**Task input**
__________
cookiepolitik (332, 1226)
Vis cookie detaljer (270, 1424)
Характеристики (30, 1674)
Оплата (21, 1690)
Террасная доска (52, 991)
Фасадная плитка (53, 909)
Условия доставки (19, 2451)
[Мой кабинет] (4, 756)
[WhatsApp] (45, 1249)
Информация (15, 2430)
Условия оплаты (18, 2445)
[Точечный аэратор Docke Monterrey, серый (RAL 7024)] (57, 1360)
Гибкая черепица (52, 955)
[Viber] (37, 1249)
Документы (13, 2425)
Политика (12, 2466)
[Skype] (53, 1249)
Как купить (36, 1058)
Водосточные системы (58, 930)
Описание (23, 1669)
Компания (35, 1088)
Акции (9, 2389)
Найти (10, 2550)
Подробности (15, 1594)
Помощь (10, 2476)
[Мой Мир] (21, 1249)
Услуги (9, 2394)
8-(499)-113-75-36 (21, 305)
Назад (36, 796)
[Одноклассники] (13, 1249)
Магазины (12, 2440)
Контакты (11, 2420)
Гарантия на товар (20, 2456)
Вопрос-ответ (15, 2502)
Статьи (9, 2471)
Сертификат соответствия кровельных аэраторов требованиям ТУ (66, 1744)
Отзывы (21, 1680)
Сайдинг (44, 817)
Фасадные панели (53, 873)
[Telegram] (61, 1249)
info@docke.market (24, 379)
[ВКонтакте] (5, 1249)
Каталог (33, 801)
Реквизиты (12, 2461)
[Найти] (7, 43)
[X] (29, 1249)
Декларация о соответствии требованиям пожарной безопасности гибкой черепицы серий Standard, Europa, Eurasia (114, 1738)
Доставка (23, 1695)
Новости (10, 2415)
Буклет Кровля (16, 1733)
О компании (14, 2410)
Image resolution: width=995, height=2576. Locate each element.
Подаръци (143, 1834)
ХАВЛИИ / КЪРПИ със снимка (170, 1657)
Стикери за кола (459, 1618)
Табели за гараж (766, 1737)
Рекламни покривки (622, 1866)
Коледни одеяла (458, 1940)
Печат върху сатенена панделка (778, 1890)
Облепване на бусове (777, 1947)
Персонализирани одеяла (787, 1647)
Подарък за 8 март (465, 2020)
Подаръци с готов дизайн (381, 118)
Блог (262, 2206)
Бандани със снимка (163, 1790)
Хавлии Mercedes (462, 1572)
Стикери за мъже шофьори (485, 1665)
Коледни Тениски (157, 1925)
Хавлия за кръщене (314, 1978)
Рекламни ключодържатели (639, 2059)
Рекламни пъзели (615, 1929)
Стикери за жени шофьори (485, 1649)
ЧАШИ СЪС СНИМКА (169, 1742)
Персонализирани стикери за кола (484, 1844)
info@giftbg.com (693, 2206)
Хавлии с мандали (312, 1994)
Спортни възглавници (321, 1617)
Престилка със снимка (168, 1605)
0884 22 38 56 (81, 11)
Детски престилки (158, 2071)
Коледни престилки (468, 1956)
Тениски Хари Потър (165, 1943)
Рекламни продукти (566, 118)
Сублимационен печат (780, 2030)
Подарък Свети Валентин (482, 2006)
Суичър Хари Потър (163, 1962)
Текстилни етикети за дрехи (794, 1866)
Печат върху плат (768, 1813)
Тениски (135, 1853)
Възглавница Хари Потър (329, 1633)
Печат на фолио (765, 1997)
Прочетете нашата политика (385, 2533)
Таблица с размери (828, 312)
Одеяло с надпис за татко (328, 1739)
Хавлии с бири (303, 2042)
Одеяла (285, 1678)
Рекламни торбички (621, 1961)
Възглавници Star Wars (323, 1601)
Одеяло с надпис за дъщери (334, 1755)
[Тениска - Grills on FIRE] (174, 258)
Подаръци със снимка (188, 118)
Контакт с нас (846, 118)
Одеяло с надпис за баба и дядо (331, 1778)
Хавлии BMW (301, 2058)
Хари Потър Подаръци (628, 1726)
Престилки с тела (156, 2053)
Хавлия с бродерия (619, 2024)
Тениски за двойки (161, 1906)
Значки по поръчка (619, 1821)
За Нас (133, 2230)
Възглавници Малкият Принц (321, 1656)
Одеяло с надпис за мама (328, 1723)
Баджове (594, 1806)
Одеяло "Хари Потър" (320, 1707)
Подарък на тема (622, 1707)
__________
**Activity**
When you reach the line containing "Хари Потър Подаръци (628, 1726)" in the data above, retype it and each line after it through the final one, exactly as written.

**Completed task**
Хари Потър Подаръци (628, 1726)
Престилки с тела (156, 2053)
Хавлия с бродерия (619, 2024)
Тениски за двойки (161, 1906)
Значки по поръчка (619, 1821)
За Нас (133, 2230)
Възглавници Малкият Принц (321, 1656)
Одеяло с надпис за мама (328, 1723)
Баджове (594, 1806)
Одеяло "Хари Потър" (320, 1707)
Подарък на тема (622, 1707)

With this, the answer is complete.